Mozilla GFX: moz://gfx newsletter #48 |
Greetings! This issue of the newsletter is long overdue. Without further ado:
Martin Stransky landed the dmabuf texture work which was at the prototype stage at the time of the previous newsletter. This is only used with the GL compositor at the moment which is not enabled by default (gfx.acceleration.force-enabled pref in about:config). Work to get dmabuf textures with WebRender is in progress.
Markus landed a number of infrastructure changes towards integrating with CoreAnimation and doing partial present optimizations on MacOS.
This short description doesn’t do justice to the amount of work that went into this. Stay tuned, you might read some more about this on this blog soon.
Sotaro has been working on a number of bugs in support for Direct Composition integration, including some ground work and investigation such as bugs 1585893, 1585619 and 1585278, and bug fixes like an issue involving the tab bar, direct composition, the high contrast theme and WebRender.
Andrew landed a number of image decoding performance improvements, using SIMD to speed up pixel format conversion.
Benchmarks targeting the improvements suggested a ceiling of 25-50% faster for pixel format conversions, initial telemetry data suggesting 5-10% real world average decoder performance improvement. Not bad!
WebRender is a GPU based 2D rendering engine for web written in Rust, currently powering Firefox‘s rendering engine as well as the research web browser servo.
To enable WebRender in Firefox, in the about:config, enable the pref gfx.webrender.all and restart the browser.
WebRender is available as a standalone crate on crates.io (documentation) for use in your own rust projects.
This is the first configuration on Android that Jamie enabled WebRender on by default. A pretty cool milestone to build upon!
Download it here: https://play.google.com/store/apps/details?id=org.mozilla.fenix.nightly
WebRender is only enabled by default for pixel 2 phones at the moment but on other configurations it can be enabled in about:config.
Andrew rewrote pixel snapping in WebRender. See the bug description and the six patches series that followed to get an idea of how much work went into this.
If you have been following this newsletter you might remember reading hearing about “blob image recoordination” for a while now. That’s because work has been ongoing for quite a while. A lot of these patches that have been in the work for months landed recently. Blobs are now “recoordinated”.
In other words, Jeff and Nical landed a lot of infrastructure work went into handling the coordinate system of blob images, webrender’s fallback software rendering path.
This puts the fallback code on a saner foundation and allows reducing the invalidation of blob images in various scenarios such as scrolling large SVG elements, or when animations cause the bounds of a blob image to change. This translates to performance improvements on web pages that use SVG a lot.

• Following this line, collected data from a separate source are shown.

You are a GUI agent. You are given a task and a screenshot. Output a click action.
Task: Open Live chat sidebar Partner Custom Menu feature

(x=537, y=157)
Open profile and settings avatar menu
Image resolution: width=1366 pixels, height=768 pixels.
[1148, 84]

Glenn landed some pretty big changes to picture caching:
Kvark fixed YUV images being accidentally rendered in the alpha pass instead of the opaque pass. A very simple change yielding pretty significant performance improvements as it reduces the overdraw while rendering video frames.
Lee removed Cairo usage from the Skia FreeType font host. SkFontHost_cairo depended on the interposition of Cairo for dealing with creating/loading FreeType faces. This imposed annoying limits on our Skia text rasterization such as a lack of sub-pixel text positioning on Android and Linux. It also forced us to build and maintain FcPattern structures that caused memory bloat and had performance overhead to interpret.
With this fixed, Lee enabled sub-pixel positioning on Linux and Android.